A Remarkable Coexistence of Systemic Capillary Leak Syndrome and Diabetes in an 11-Year-Old Boy: A Case Report and Review of the Literature

Abstract EN

Systemic capillary leak syndrome (ISCLS) is a rare disease characterized by unexplained reversible capillary hyperpermeability followed by hypoperfusion, hemoconcentration, and either hypoalbuminemia or total hypoproteinemia.

An 11-year-old boy was admitted with vomiting, generalized edema, and hyperglycemia, which was preceded by 5 days of coryzal symptoms, lethargy, and oral aft, without fever.

On physical examination, he had tachycardia and hypotension, with severe generalized systemic nonitchy edema, and the laboratory tests supported the conclusion that he had severe hemoconcentration with hemoglobin: 184 g/L, hematocrit: 51.3 %, urea: 20 mmol/L, blood glucose: 11.1 mmol/L, and albumin: 19 gr/L, with normal urine analysis.

On the fourth day, the patient was diagnosed with ISCLS, by ruling out other causes of shock and hypoalbuminemia.

Intravenous immunoglobulin (IVIG) treatment regimen was administered on two consecutive days (day five and day six).

His edema decreased on the fifth day, and the patient was deemed clinically well.

There was no compartment syndrome, rhabdomyolysis, or pulmonary edema in the recovery period.

However, respiratory virus panel PCR was positive for respiratory syncytial virus (RSV) and enterovirus, which were thought to be the triggering cause of ISCLS.

For the differential diagnosis of diabetes, his fasting serum glucose was 13.4 mmol/L, simultaneous C-peptide was 0.44 nmol/L, and HbA1c was 64 mmol/mol, and urine ketone was positive.

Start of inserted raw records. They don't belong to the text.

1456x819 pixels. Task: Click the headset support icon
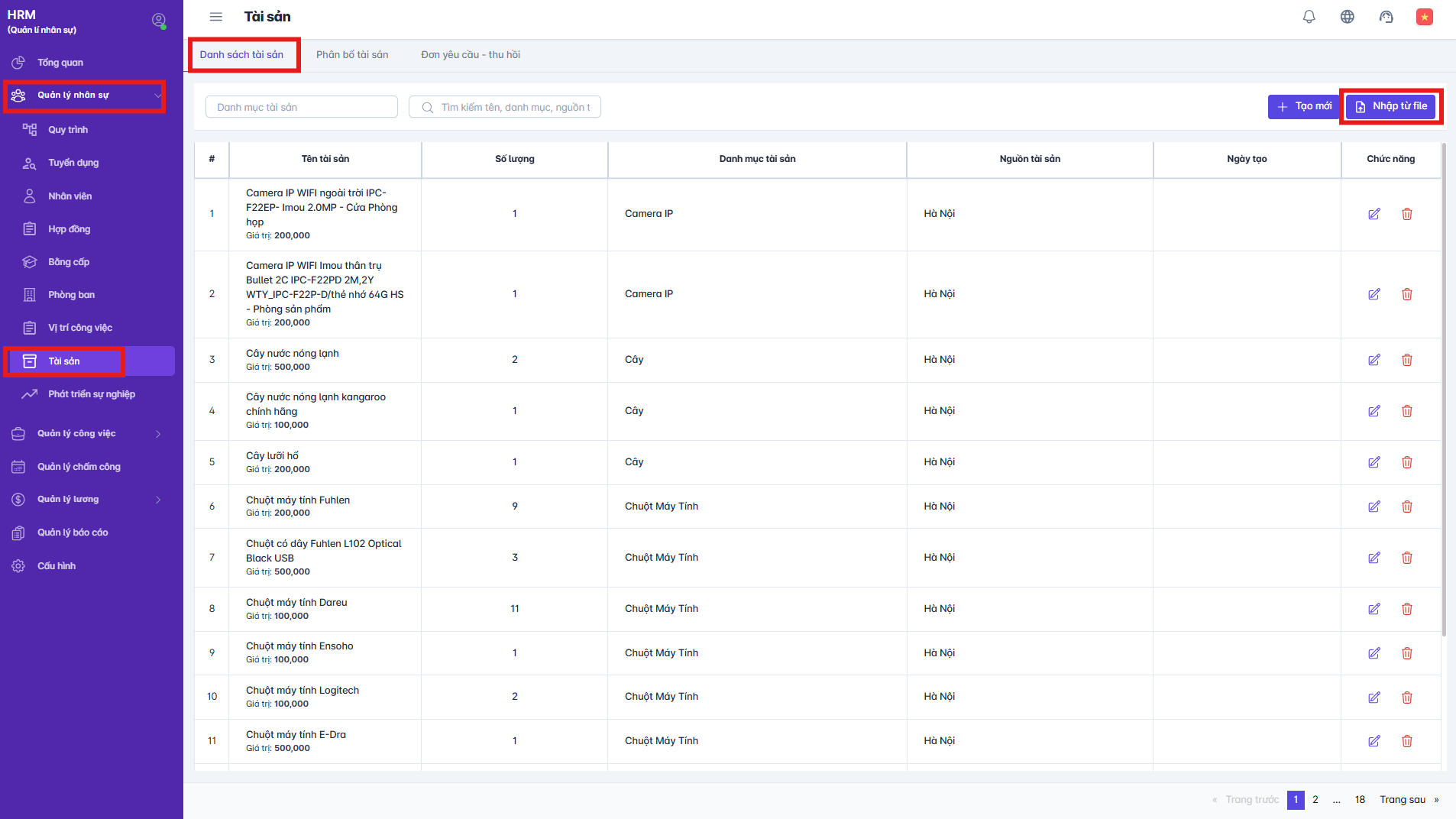(1386, 17)
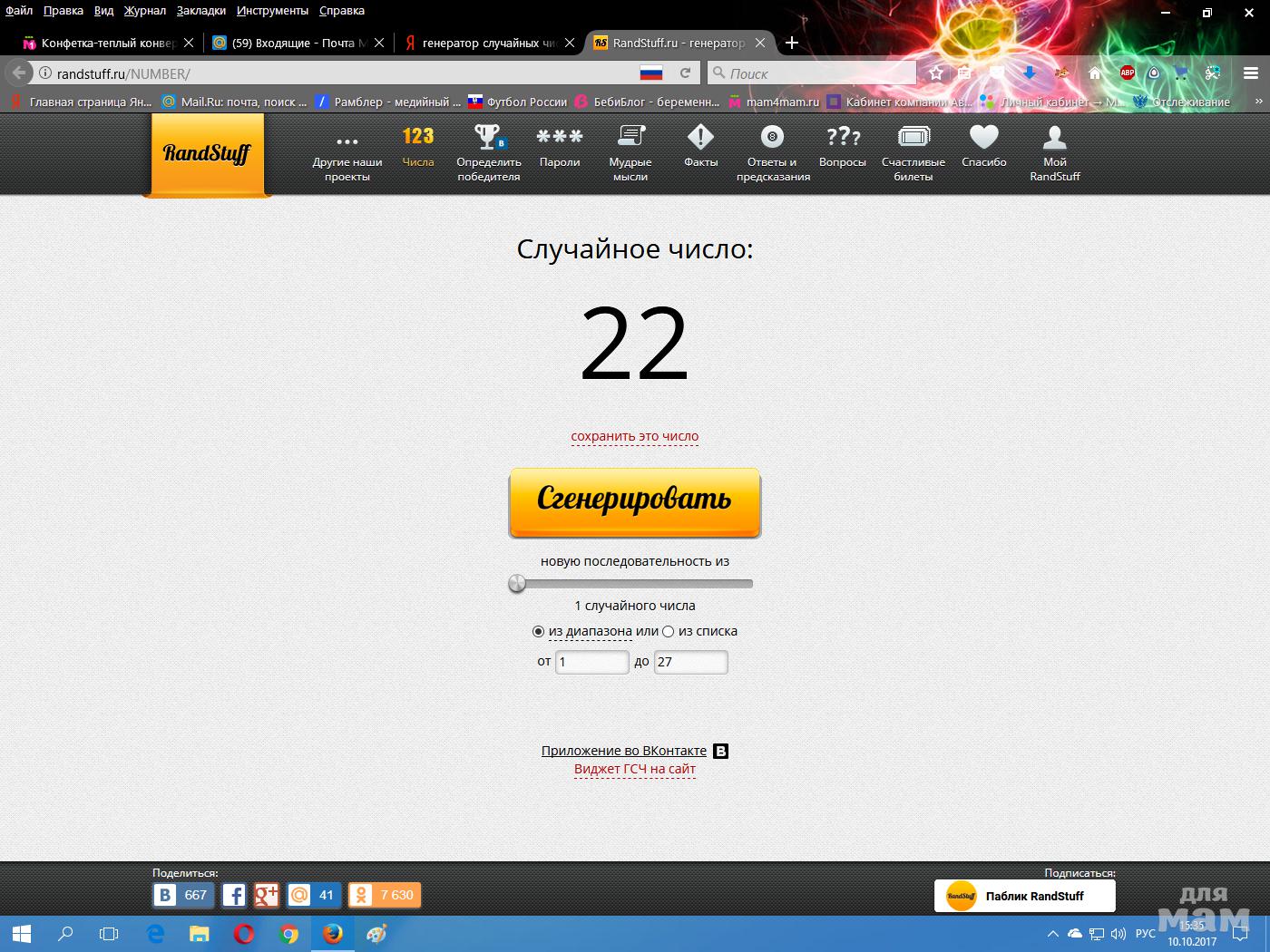Screen dimensions: 1270x952
Task: Click the 'сохранить это число' link
Action: pyautogui.click(x=634, y=436)
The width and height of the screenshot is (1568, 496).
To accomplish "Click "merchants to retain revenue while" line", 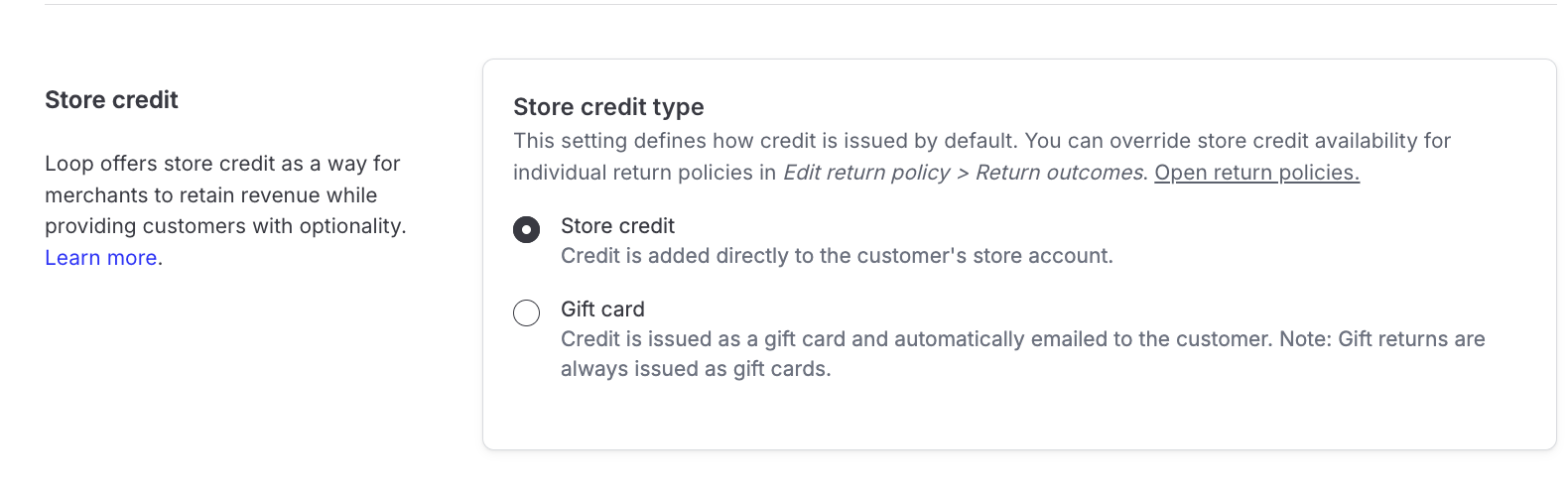I will (x=210, y=195).
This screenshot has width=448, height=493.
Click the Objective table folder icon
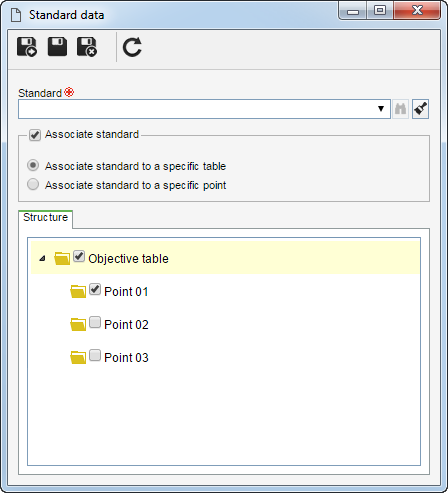point(62,258)
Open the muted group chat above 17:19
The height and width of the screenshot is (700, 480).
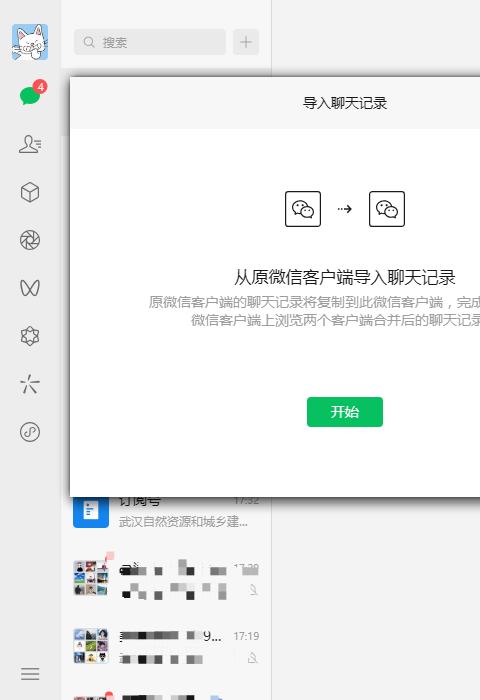point(166,578)
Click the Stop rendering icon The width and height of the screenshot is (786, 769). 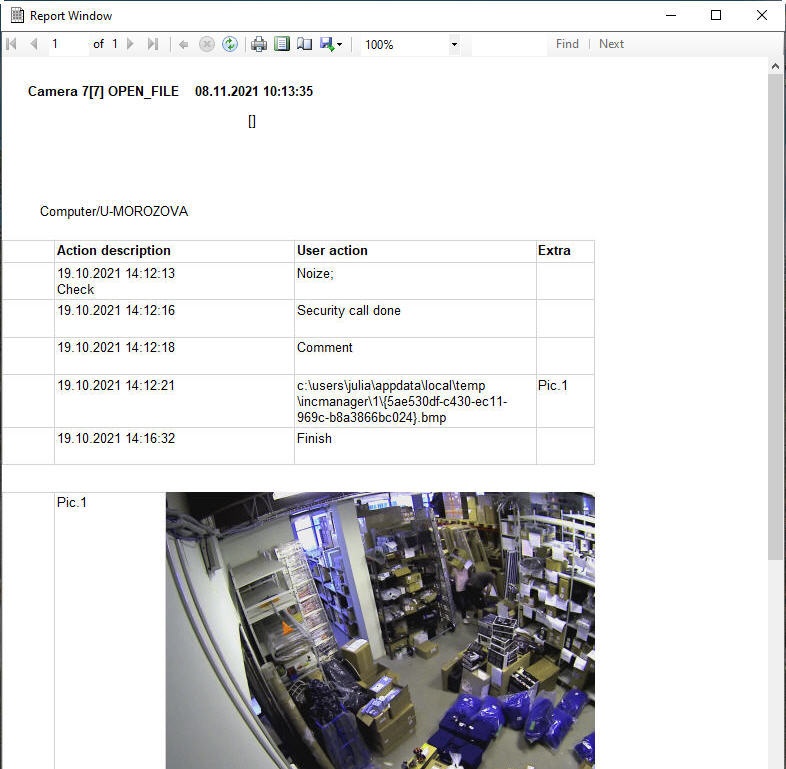(x=207, y=44)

However, antiglutamic acid decarboxylase, anti-insulin antibody, and islet cell antibody were negative.

At the last outpatient visit, 22 months after the diagnosis, his insulin dose was still 0.4 IU/kg/day and HbA1c was 40 mmol/mol, and without prophylaxis, there was no ISCLS attack.

Conclusion.

Early recognition of ISCLS is important for therapeutic awareness, since it is very rare in childhood and occurs usually without any prior provoking factors in healthy children.

With the increase in awareness of the disease, knowledge and experiences about pediatric patients may also increase.

We think that our case will contribute to the literature since there have been no pediatric diabetic patients with ISCLS reported.